Quelqu’un change ensuite de station de radio et… nous nous retrouvons dans une Chevrolet avec John Travolta et Samuel L. Jackson.

Jackie Brown

Les films de Quentin Tarantino sont truffés de citations : films underground, films de flics italiens et films de série B. Dans Jackie Brown, troisième film du réalisateur américain et sans doute le moins connu, tout, jusqu’au lettrage du titre, est un grand hommage aux films de blaxpoitation. La blaxpoitation est un genre né aux États-Unis dans les années 1970 qui peut se résumer ainsi : musique funk, beaucoup de soul, petit budget et public afro-américain.

Image: http://annyas.com/

Le titre du film est réalisé en accentuant les caractéristiques funky d’ITC Tiffany, une autre police créée par Ed Benguiat en 1974. La principale référence est l’affiche de Foxy Brown, un film de blaxpoitation de 1974 dont la vedette est la même que celle choisie par Tarantino : Pam Grier. Même la police de caractères utilisée pour le logo de Foxy Brown a été créée par le prolifique Ed Benguiat : la Benguiat Caslon. Rien d’étonnant à cela : Ed Benguiat est un créateur de polices de caractères éminent qui a vécu longtemps – il a aujourd’hui 93 ans – et qui a créé plus de 600 polices de caractères et de nombreux titres de films.

Inglourious Basterds

Nous avons vu que l’utilisation de polices de caractères dans les génériques des films de Quentin Tarantino reflète souvent son style cinématographique. Et s’il y a bien une chose que Tarantino aime, c’est apparaître dans ses films. Ses apparitions sont innombrables : dans Pulp Fiction, il se retrouve dans la maison de John Travolta et Samuel L. Jackson avec un gros problème à résoudre, tandis que dans Les Hyènes, il fait partie de la bande de voyous.

Image: http://annyas.com/

Même dans le générique d’ouverture d’Inglourious Basterds – le sixième film du réalisateur – on trouve un caméo de lui. Le titre du film est en effet écrit de sa propre main : l’image est tirée de la couverture de son scénario final, achevé en juillet 2008.

Les Huit détestables

Les deux westerns de Quentin Tarantino offrent une bonne occasion de passer en revue certains westerns spaghetti, même en termes de polices de caractères.

Immagine: http://annyas.com/


La police de caractères utilisée pour le titre de The Hateful Eight – le huitième film de Quentin Tarantino – a été conçue par Jay Johnson en s’inspirant de centaines et de centaines de westerns spaghetti ! En particulier, le lettrage presque ludique du titre rappelle les créations d’Iginio Lardani, le “Sergio Leone” de la conception des titres, qui a signé les intros les plus célèbres du genre.

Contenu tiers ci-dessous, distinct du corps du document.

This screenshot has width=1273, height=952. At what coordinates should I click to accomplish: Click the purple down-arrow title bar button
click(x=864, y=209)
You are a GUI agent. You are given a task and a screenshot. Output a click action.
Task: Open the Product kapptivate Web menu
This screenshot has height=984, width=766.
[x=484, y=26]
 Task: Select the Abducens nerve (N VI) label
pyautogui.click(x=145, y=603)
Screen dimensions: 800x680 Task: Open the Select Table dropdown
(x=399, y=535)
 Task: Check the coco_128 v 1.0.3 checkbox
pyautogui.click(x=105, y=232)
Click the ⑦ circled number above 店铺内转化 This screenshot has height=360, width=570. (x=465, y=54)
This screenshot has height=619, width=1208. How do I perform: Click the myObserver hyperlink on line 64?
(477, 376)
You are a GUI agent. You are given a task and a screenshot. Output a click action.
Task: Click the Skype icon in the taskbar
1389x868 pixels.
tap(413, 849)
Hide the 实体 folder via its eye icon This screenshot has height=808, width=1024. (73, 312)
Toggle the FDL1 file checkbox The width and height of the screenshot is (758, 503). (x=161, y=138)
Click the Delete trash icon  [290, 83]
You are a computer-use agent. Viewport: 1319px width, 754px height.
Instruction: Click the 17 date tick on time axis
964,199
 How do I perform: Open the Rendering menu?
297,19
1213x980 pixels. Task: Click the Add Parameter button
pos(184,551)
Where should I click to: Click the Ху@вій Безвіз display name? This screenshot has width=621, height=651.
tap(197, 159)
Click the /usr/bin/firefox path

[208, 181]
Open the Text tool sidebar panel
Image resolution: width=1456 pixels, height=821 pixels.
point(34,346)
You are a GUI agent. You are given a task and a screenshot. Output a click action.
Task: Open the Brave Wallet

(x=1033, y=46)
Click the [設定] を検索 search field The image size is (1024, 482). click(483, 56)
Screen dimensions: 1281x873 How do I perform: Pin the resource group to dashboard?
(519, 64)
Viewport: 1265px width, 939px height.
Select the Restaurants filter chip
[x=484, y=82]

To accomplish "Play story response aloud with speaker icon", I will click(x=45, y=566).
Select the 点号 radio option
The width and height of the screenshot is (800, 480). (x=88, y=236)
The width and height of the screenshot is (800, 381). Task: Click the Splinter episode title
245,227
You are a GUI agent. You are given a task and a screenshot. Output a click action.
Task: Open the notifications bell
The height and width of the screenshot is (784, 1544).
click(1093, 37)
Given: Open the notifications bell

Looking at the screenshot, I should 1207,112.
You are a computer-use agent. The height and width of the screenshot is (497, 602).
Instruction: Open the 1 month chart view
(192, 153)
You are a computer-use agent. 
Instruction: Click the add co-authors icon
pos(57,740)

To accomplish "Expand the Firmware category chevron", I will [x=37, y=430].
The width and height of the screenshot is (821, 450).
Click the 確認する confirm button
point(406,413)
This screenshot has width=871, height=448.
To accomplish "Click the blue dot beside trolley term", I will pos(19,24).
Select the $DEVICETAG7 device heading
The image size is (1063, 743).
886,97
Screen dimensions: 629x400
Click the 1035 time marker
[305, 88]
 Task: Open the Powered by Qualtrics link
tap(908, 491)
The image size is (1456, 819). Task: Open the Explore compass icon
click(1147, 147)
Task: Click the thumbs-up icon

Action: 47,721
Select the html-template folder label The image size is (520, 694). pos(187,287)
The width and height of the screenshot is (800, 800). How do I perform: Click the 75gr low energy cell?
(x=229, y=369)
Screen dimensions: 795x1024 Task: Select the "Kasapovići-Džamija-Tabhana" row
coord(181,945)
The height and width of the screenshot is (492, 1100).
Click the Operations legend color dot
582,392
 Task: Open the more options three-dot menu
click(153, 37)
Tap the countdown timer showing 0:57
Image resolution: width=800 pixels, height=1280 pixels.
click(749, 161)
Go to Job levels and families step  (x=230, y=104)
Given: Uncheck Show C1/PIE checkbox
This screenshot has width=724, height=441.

Enfin, le générique couleur moutarde des acteurs de ITC Bookman nous rappelle – si nous ne l’avions pas déjà deviné – que nous sommes en train de regarder un film de Tarantino.

Il était une fois à Hollywood

Le dernier film de Quentin Tarantino est une sorte de conte de fées hollywoodien, entre hommage et nostalgie : on y trouve des vêtements vintage, des voitures vintage, des affiches vintage et, bien sûr, beaucoup, beaucoup de lettrages vintage.

Image: http://annyas.com/


L’un des aspects les plus intéressants du film – pour les fans que nous sommes – est sans aucun doute la scène où les enseignes lumineuses d’Hollywood s’allument une à une. Une séquence qui nous offre trente secondes de pure immersion dans le graphisme des années 1960 !

Mais parlons du générique de début. Once Upon a Time in… Hollywood commence et nous nous sentons comme chez nous en voyant les polices de caractères désormais caractéristiques : ITC Bookman et ITC Busorama, en couleur moutarde bien sûr. Le titre du film, quant à lui, ne fait son apparition que dans le générique, comme pour sceller la fin de ce conte de fées moderne.

Nous avons ainsi vu que les choix typographiques des films de Tarantino ne sont pas éloignés de sa manière de faire des films, un style unique et désormais reconnu que le design des titres vient en quelque sorte compléter. Il y a des éléments récurrents, comme le Bookman et le Busorama. Certaines polices de caractères citent explicitement des courants esthétiques entiers, comme le western ou l’univers funky de Jackie Brown. Il y a aussi une touche saine de beau personnalisme à la… Tarantino.